クラスとインターフェースは、単体で理解するよりも、どちらをどのように組み合わせて使うかを知ることで初めて本当の強さが見えてきます。特にTypeScriptでは、implementsを利用してクラスがインターフェースの定義に従う仕組みを自然に組み込めるため、安全にコードを組み上げる土台が整っています。この仕組みは、現実世界の「設計図と完成品」の関係に近いため、直感的に理解しやすい点も魅力です。
サンプルプログラムで理解を深めよう
ここでは、クラスとインターフェースを組み合わせた少し応用的な例を紹介します。実際に動作する部分と、形だけを定義する部分をどのように分けるのかを確認できるサンプルです。
interface Product {
id: number;
name: string;
getInfo(): string;
}
class Book implements Product {
id: number;
name: string;
author: string;
constructor(id: number, name: string, author: string) {
this.id = id;
this.name = name;
this.author = author;
}
getInfo(): string {
return `${this.name}(著者:${this.author})`;
}
}
const book = new Book(1, "TypeScript入門", "山田太郎");
console.log(book.getInfo());
このコードでは、Productインターフェースが「必ず持つべき情報とメソッド」を定義し、Bookクラスがそのルールを実装しています。インターフェースのおかげで、どんな商品クラスを追加しても同じ形式で扱えるようになり、拡張性の高いプログラムを構築できます。こうしたしくみは、実務の開発でも頻繁に登場するため、今のうちに慣れておくと非常に役に立ちます。

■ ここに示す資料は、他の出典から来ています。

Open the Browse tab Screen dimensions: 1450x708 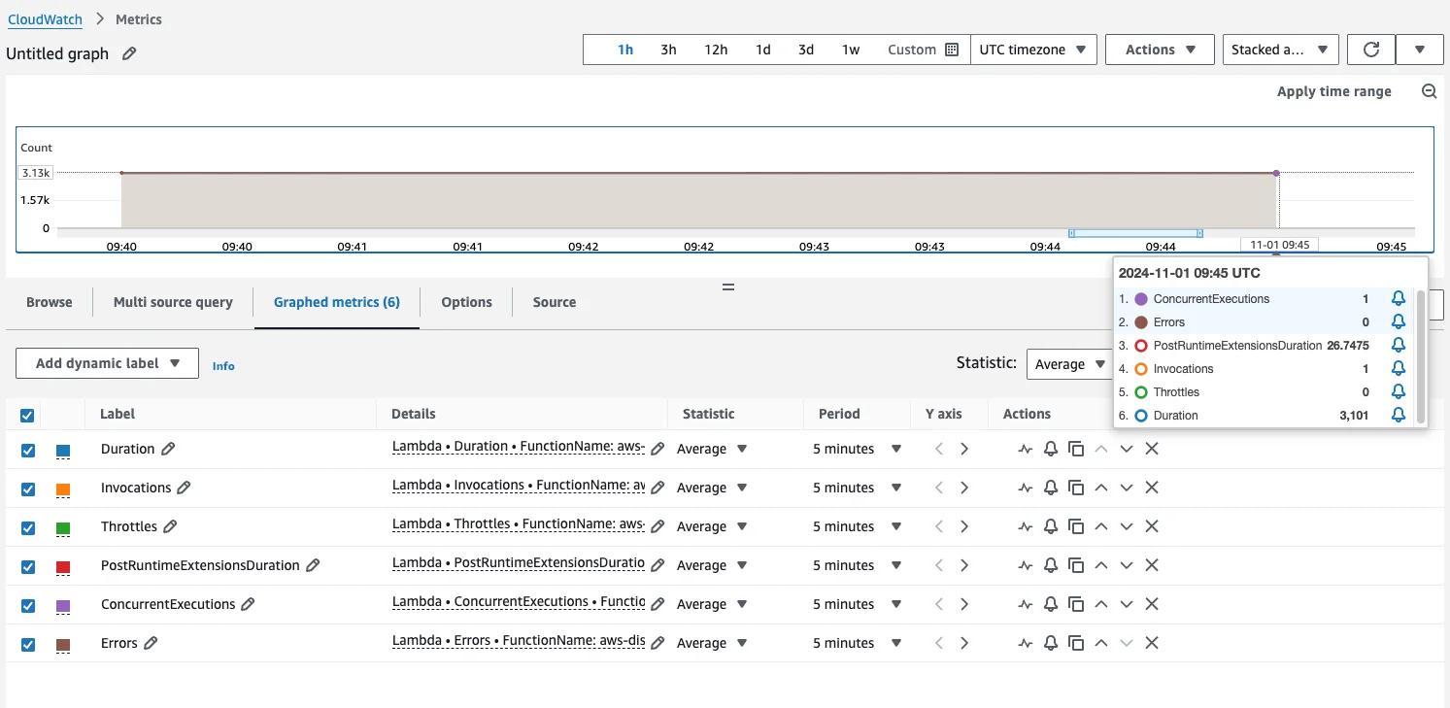48,302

また、データ管理やAPIの受け渡しを行う際にも、インターフェースがあることで「何を受け取り、何を返すのか」がはっきりするため、無駄な混乱を防ぐことができます。特にTypeScriptは型の補完機能が強力なので、インターフェースを定義しておくことでミスを未然に防ぎつつ、書き心地も大きく向上します。

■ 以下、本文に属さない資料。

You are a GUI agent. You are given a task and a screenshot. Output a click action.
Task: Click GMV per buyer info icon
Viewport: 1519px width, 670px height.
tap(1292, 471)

クラスとインターフェースの使い分けを理解することは、オブジェクト指向の入り口としてだけでなく、将来的により大規模なコードを書くときの強力な土台になります。学んだ内容を組み合わせながら、自分のコードに生かしていくと、より自然にTypeScriptの構造がつかめるようになるはずです。
生徒
「先生、クラスが実際に動く部分で、インターフェースが形だけを決めるものっていう説明がすごく分かりやすかったです。」
先生
「そうだね。動く仕組みとルールを分けて考えると、コード全体の流れが見えやすくなるんだよ。」
生徒
「特に、クラスがインターフェースを実装する例が印象に残りました。実際の開発でもよく使いそうですね。」
先生
「まさにその通り。インターフェースを定義しておくと、どんなクラスでも同じ規則で扱えるようになるから、コードが格段に扱いやすくなるよ。」
生徒
「クラスとインターフェースをどう組み合わせるかで、設計がすごく変わるんですね。もっと練習して慣れていきたいです。」
先生
「うん、その意識がとても大事だよ。これからも実際に手を動かしながら学んでいこう。」